Una disputa violenta por el control de un punto de venta de droga en Villa Gascón terminó con el asesinato de Yoel Castro, de 24 años, quien recibió un disparo mortal cuando llegaba a una propiedad en la que residía junto a su novia. La investigación ya permitió identificar a uno de los sospechosos, mientras que el segundo está siendo buscado por la Policía y la Justicia.

El caso se desarrolla en medio de una escalada de violencia relacionada con el narcomenudeo y otros delitos vinculados en la zona. Ambos grupos, el de la víctima y el de los agresores, mantenían una disputa abierta por la posesión de la vivienda ubicada en Coronel Suárez casi Gascón, señalada como un punto de ventas y objeto de recurrentes enfrentamientos. Según fuentes consultadas, existían vínculos previos y hasta algún parentesco lejano entre allegados de ambos bandos.

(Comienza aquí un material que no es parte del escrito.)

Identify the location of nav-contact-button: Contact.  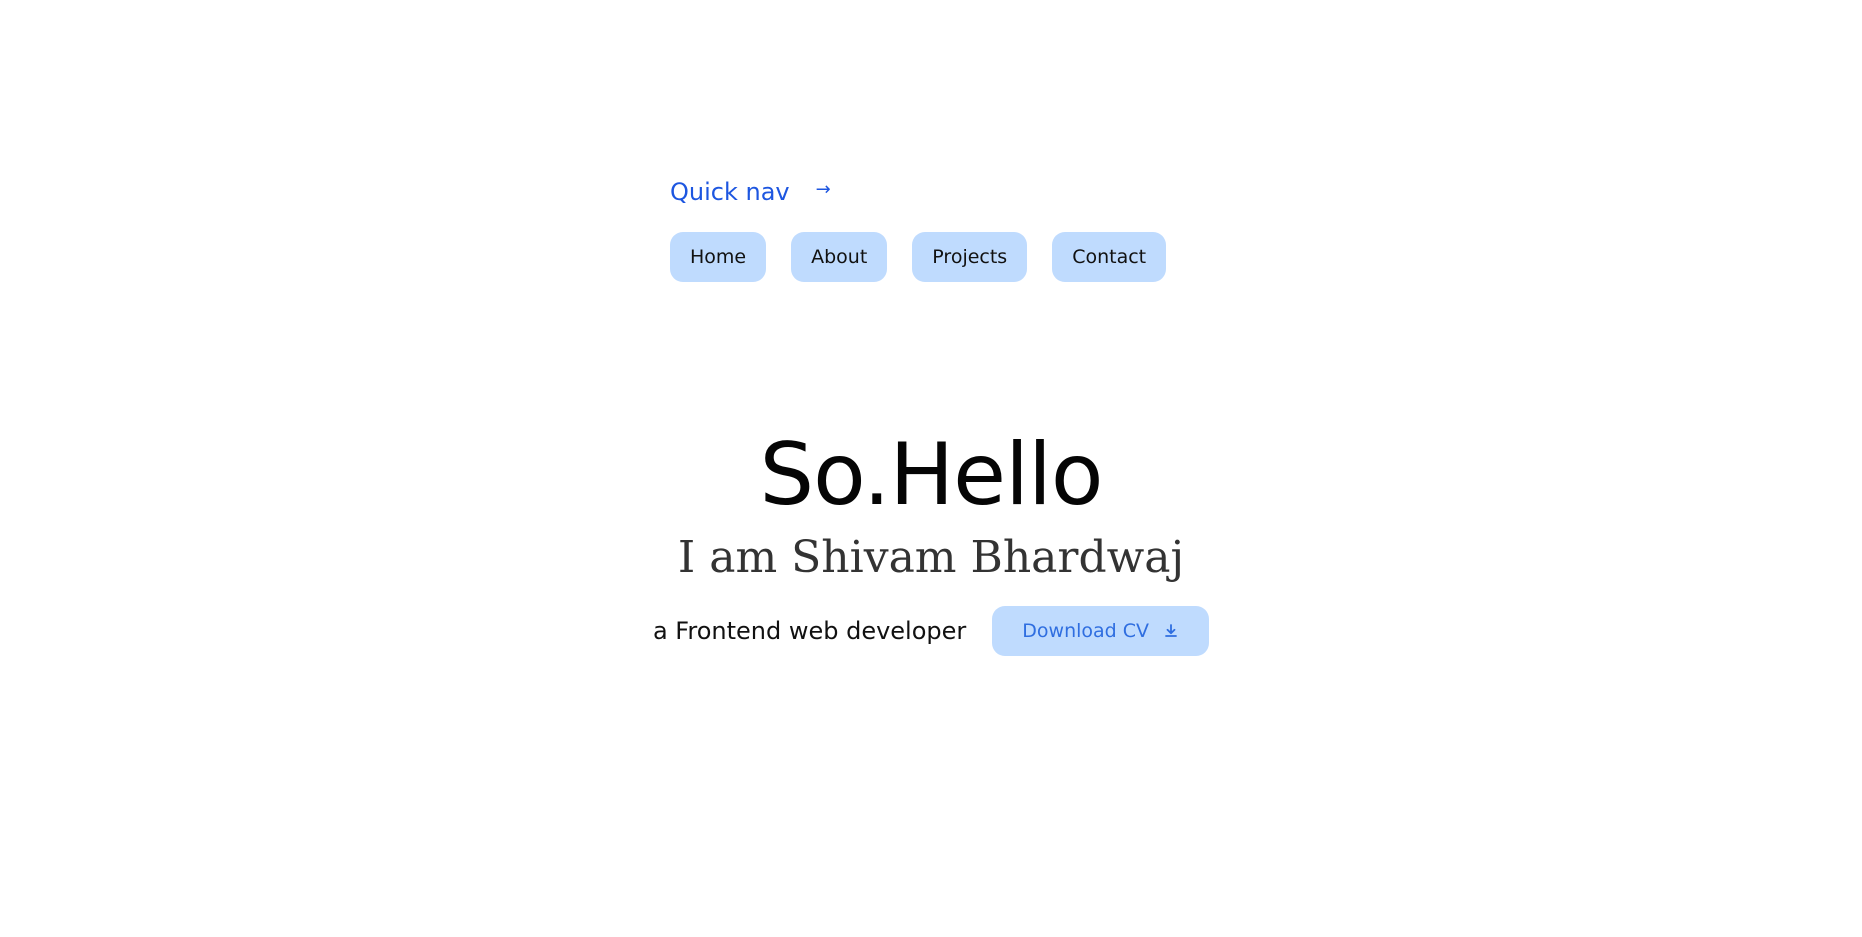
(1110, 257).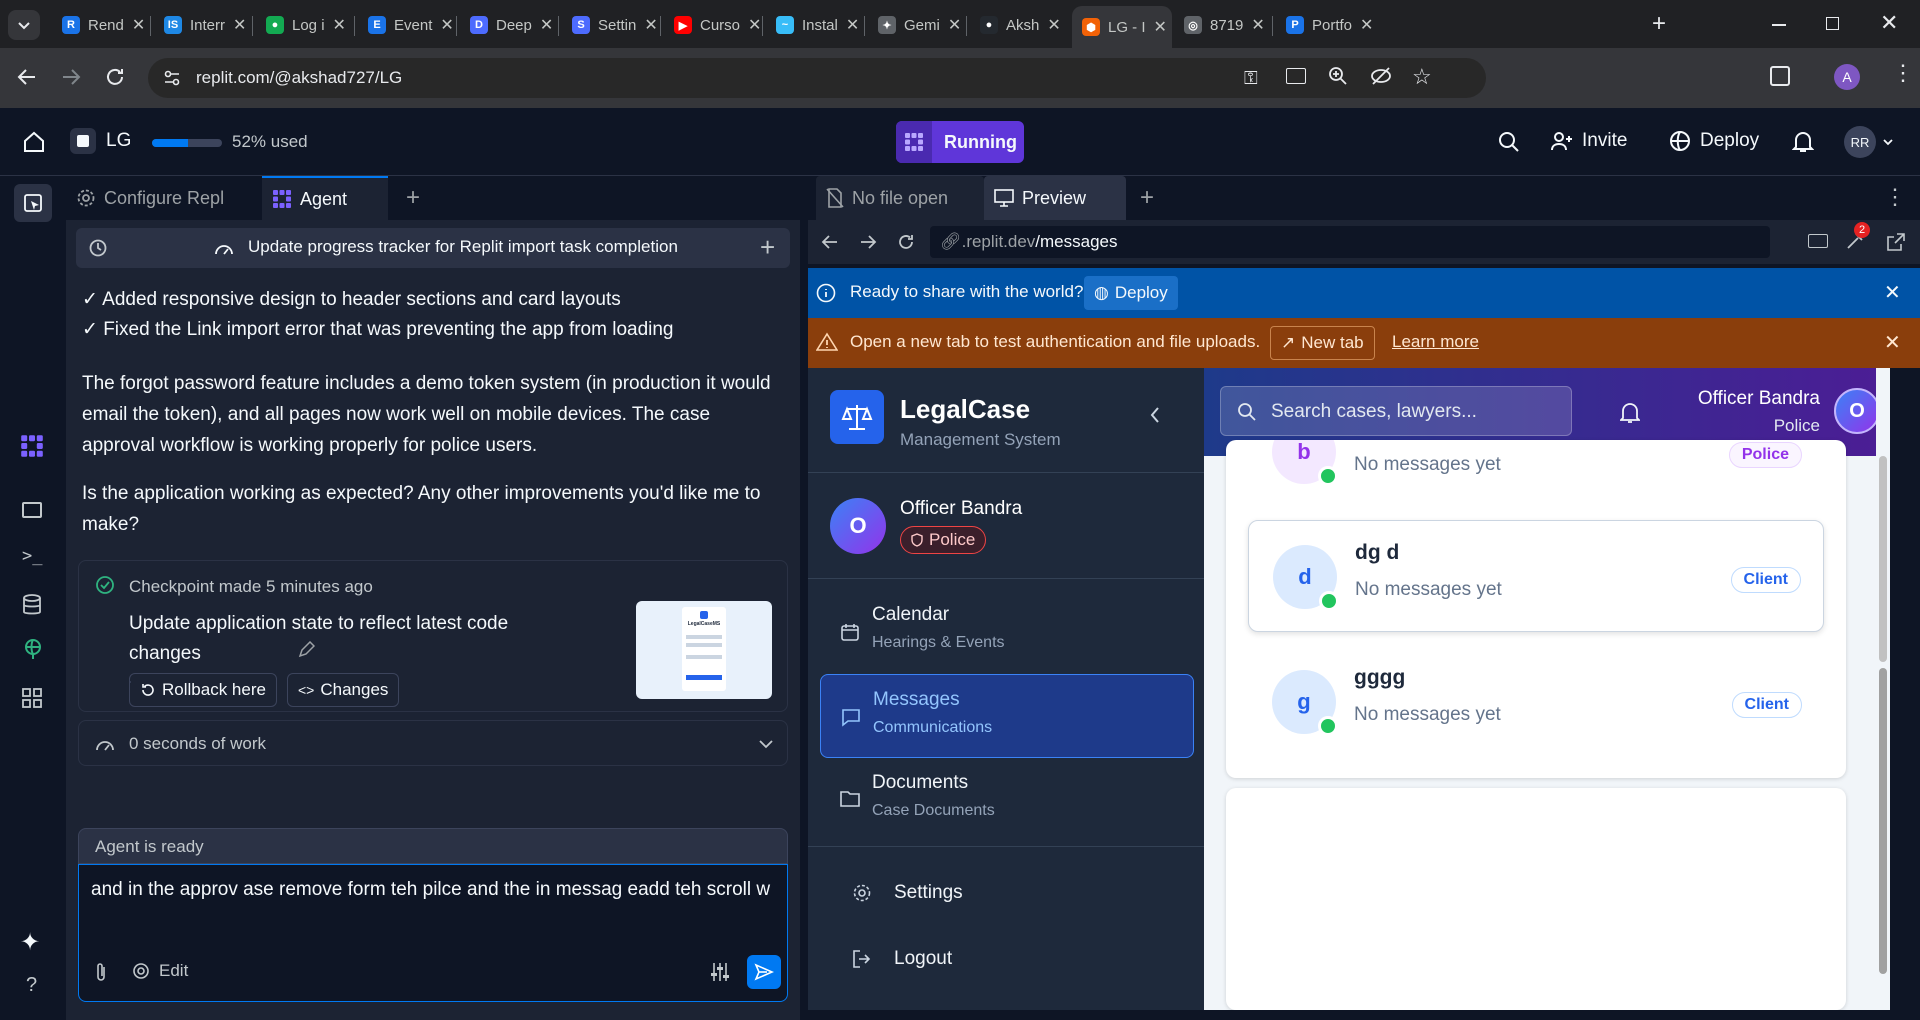 The width and height of the screenshot is (1920, 1020). Describe the element at coordinates (906, 242) in the screenshot. I see `preview-reload-icon` at that location.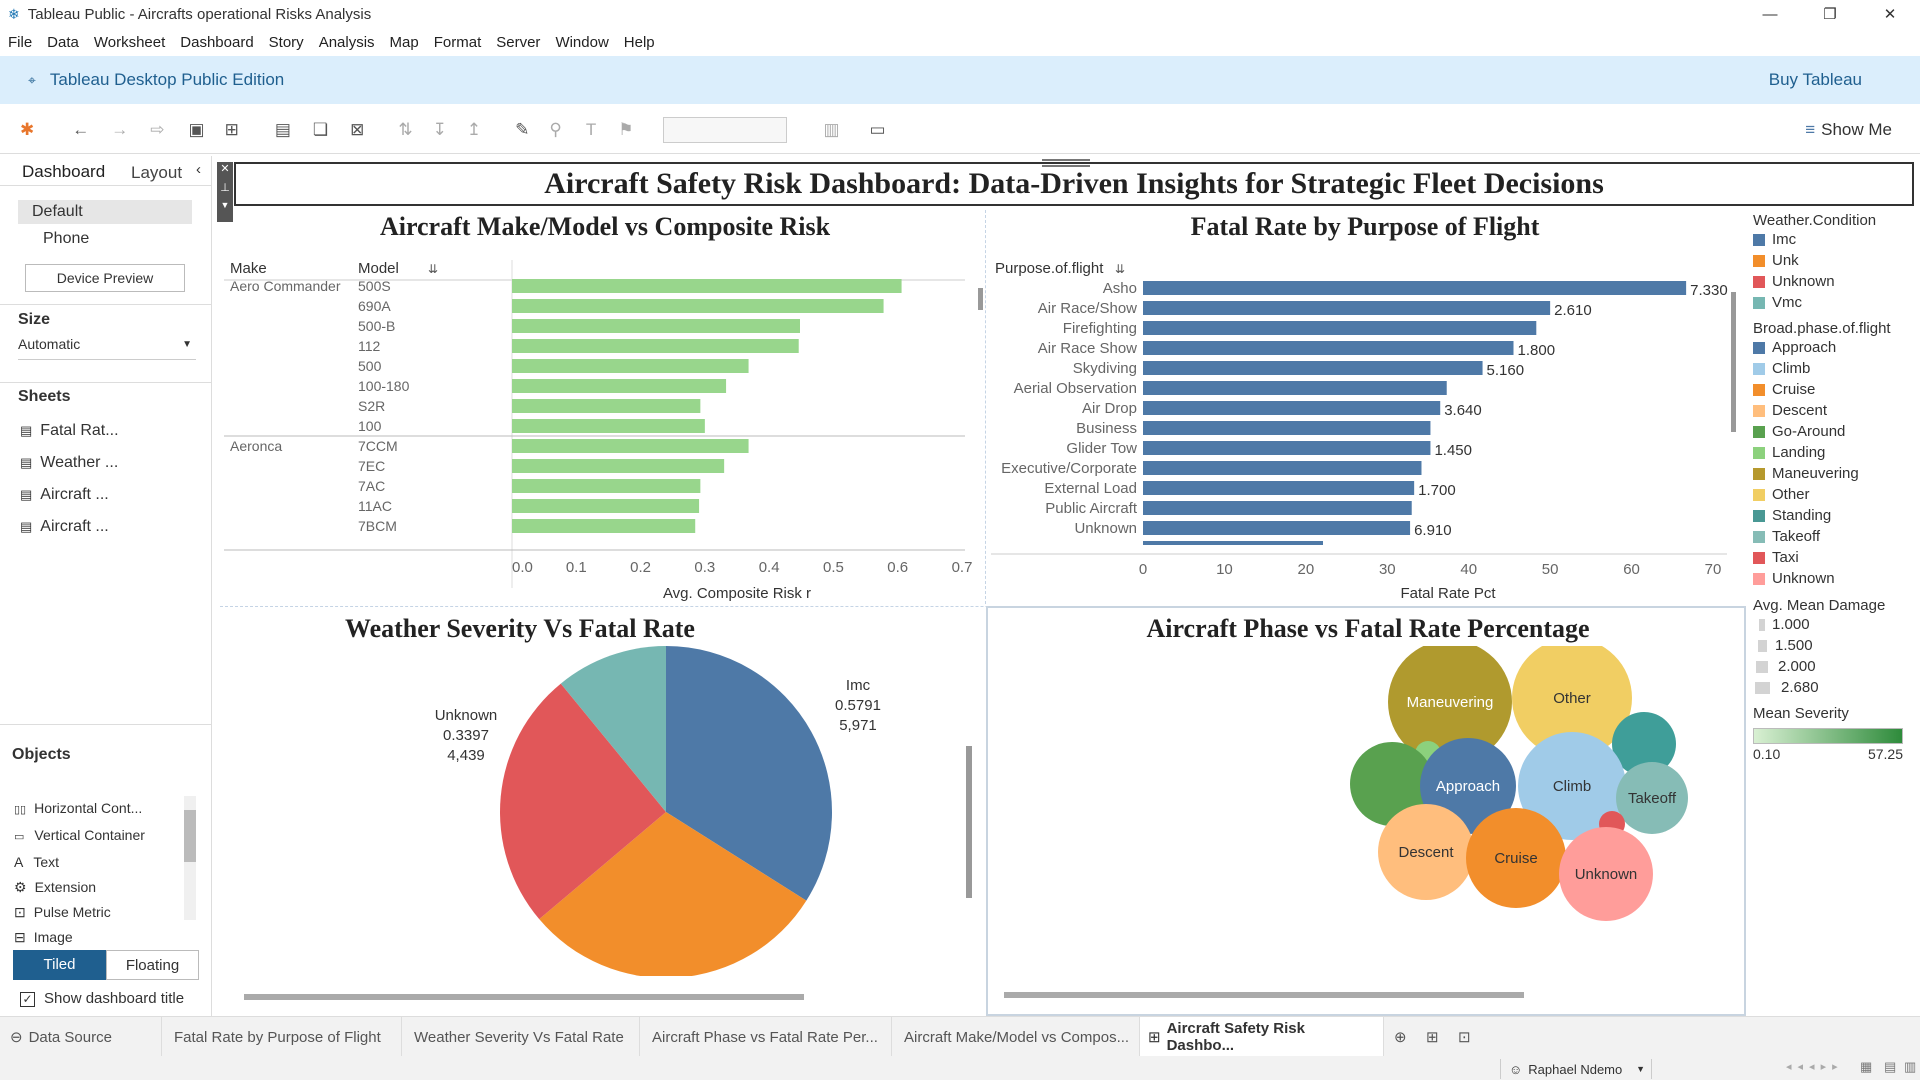 The height and width of the screenshot is (1080, 1920). Describe the element at coordinates (282, 1037) in the screenshot. I see `tab-fatal-rate-purpose: Fatal Rate by Purpose of Flight` at that location.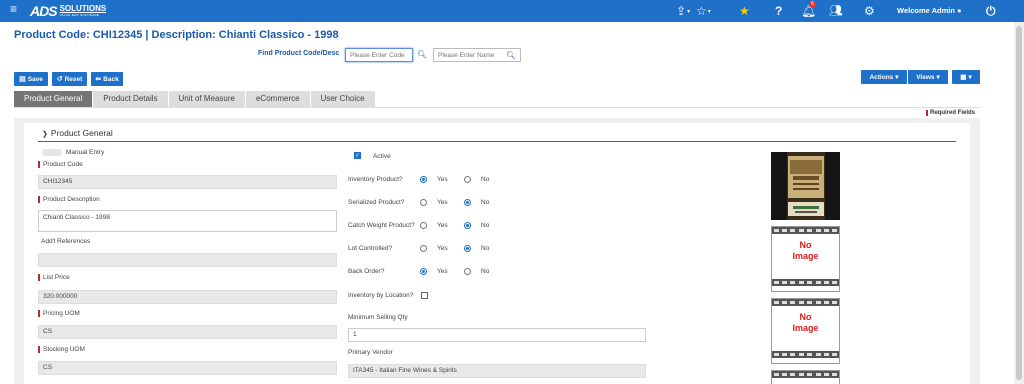 The width and height of the screenshot is (1024, 384). I want to click on tab-unit-of-measure: Unit of Measure, so click(207, 99).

El informe preliminar de la autopsia, recién entregado a la fiscal Florencia Salas, precisó que Castro recibió un tiro por la espalda, a la altura de la región dorsal baja, con orificio de salida por el esternón. El disparo causó un shock por taponamiento cardíaco, provocando la muerte en el lugar.

La secuencia del crimen inició alrededor de las 9:30 del jueves, cuando Castro y su pareja arribaron en moto a la residencia en disputa. Según testimonios recogidos, tras el hecho, el rodado desapareció y se presume que miembros del grupo agresor lo trasladaron y ocultaron en las cercanías.

Según informó el portal 0223, minutos después de recibir el disparo, Castro intentó huir en busca de refugio, pero cayó sin vida. El lugar donde quedó tendido fue incendiado de forma intencional poco después. Testimonios aportados por vecinos presentan versiones contrapuestas respecto al domicilio habitual de la víctima: algunos afirman que residía en el fondo de la vivienda conflictiva, mientras que otros aseguran que vivía con su abuela en una casa sobre la calle Gascón.

Los antecedentes penales de la víctima incluyen causas por robo, hurto y encubrimiento en distintas modalidades, además de procesos judiciales previos por robo agravado en grado de tentativa y hurto en grado de tentativa.

Vecinos del área manifestaron reservas a colaborar activamente con los investigadores debido al temor generado por los episodios de violencia recientes. No obstante, los datos iniciales reunidos permitieron a la Policía establecer la identidad de uno de los agresores y presumir la del segundo implicado, sobre quien pesa ahora una intensa búsqueda.

La fiscal Salas, titular de la Unidad Funcional de Instrucción N°1, ordenó una serie de medidas complementarias y ya requirió a la Justicia de Garantías la autorización para realizar allanamientos en distintos domicilios vinculados a los sospechosos.